-- Provided passage --
· · · · ·
The farming way of life originated in the Near East some 11,000 years ago and had reached most of the European continent 5000 years later. However, the impact of the agricultural revolution on demography and patterns of genomic variation in Europe remains unknown. We obtained 249 million base pairs of genomic DNA from ~5000-year-old remains of three hunter-gatherers and one farmer excavated in Scandinavia and find that the farmer is genetically most similar to extant southern Europeans, contrasting sharply to the hunter-gatherers, whose distinct genetic signature is most similar to that of extant northern Europeans. Our results suggest that migration from southern Europe catalyzed the spread of agriculture and that admixture in the wake of this expansion eventually shaped the genomic landscape of modern-day Europe. 

I don't have access to the paper as such but the substance seems to be, as so often, in the supplementary materials, which are freely available (direct PDF link). 

The study analyzes the autosomal genetic signature of four prehistoric Swedes from the Neolithic period. Three are from Götland and belong to the regressive (neo-hunter, forest Neolithic) Neolithic culture of Pitted Ware, which has its roots probably in the Neolithic of Eastern Europe (Dniepr-Don culture). While they have been used as proxy for Paleolithic peoples, the comparison is not really valid: they were probably recent immigrants from Eastern Europe (or admixed with the Paleolithic locals maybe) with a Neolithic background although, because of the peculiarities of the Baltic frontier, they were not much into farming (it seems), although they did keep pigs. 

At the right, meet what is left from one of them, known as Ajvide 70. We can see some of the characteristic burial traits common in Pitted Ware culture but also in their apparent ancestors from Dniepr-Don culture (farmers): burial in extended position with ochre (visible at the legs in this case). 

The fourth one is from South-Western Sweden, near Göteborg and is consistently described as "farmer". This individual belonged to the Megalithic cultural phenomenon (or more properly Dolmenic Megalithism, as there are some megalithic structures that may not be related or only tangentially so) that began in SW Iberia c. 5000 BCE and which is characterized by collective (clannic?) burial in dolmens, where the older burials were pulled aside to make room for the new ones. They also buried their people in extended position although the use of ochre is less common. 

Dolmenic Megalithism extended since the fourth millennium (at least a thousand years after it was conceived in SW Iberia) through much of Atlantic Europe, being these settlements of Southern Sweden in their further North-Eastern reach (together with Denmark and much of Low Germany). Later, after the loss of those areas to the Indoeuropeans of Kurgan cultural background (Corded Ware) the phenomenon would also expand into the West and even Central Mediterranean (North Africa, Italy)... but that's another story.

Both burial traditions stand in contrast with those of the Neolithic cultural arrivals from the Balcans (and possibly earlier from West Asia), the Balcano-Danubian tradition and the Cardium Pottery one of most European Mediterranean areas, which practiced burial in flexed or fetal position.
· · · · ·
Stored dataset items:
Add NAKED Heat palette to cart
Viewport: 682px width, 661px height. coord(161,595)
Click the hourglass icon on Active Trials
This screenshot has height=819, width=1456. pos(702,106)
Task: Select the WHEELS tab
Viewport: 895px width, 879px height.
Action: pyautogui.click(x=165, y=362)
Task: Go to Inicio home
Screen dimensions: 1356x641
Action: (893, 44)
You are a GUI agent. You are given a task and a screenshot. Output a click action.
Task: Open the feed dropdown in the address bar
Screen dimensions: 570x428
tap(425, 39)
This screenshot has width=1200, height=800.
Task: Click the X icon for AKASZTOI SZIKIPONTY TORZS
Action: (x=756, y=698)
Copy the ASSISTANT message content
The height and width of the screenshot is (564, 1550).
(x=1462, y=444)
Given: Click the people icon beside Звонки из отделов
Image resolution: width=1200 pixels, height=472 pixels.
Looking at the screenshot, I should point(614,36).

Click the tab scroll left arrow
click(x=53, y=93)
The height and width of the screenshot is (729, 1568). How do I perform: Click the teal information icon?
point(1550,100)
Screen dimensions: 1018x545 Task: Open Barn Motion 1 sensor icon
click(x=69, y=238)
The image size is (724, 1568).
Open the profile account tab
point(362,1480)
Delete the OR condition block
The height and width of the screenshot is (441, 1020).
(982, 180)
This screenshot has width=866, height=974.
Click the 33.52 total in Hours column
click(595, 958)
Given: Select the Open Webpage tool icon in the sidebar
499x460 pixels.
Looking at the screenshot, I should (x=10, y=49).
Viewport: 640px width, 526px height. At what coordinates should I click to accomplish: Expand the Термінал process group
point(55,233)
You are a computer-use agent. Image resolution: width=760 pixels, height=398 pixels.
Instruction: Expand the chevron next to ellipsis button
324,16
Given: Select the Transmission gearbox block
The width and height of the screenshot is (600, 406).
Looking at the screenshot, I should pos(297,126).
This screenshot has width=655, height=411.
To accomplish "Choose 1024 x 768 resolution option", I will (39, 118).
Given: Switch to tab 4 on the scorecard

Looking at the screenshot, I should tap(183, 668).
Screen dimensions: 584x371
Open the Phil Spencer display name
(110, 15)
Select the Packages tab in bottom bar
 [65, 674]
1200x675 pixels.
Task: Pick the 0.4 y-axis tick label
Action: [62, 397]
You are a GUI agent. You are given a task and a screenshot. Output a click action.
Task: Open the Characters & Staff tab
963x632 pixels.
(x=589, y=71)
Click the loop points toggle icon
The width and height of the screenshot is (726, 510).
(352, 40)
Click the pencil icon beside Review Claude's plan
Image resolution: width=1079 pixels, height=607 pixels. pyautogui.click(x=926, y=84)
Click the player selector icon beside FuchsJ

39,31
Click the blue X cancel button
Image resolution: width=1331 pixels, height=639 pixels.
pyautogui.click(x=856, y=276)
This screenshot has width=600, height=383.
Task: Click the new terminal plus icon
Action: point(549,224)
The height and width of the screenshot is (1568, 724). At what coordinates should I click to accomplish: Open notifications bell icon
· · · · ·
-- Task goal --
Print, word for word, the stretch of the passage on prehistoric Swedish genomes from "The farming way" through "of modern-day Europe.".

-- Solution to this exercise --
The farming way of life originated in the Near East some 11,000 years ago and had reached most of the European continent 5000 years later. However, the impact of the agricultural revolution on demography and patterns of genomic variation in Europe remains unknown. We obtained 249 million base pairs of genomic DNA from ~5000-year-old remains of three hunter-gatherers and one farmer excavated in Scandinavia and find that the farmer is genetically most similar to extant southern Europeans, contrasting sharply to the hunter-gatherers, whose distinct genetic signature is most similar to that of extant northern Europeans. Our results suggest that migration from southern Europe catalyzed the spread of agriculture and that admixture in the wake of this expansion eventually shaped the genomic landscape of modern-day Europe.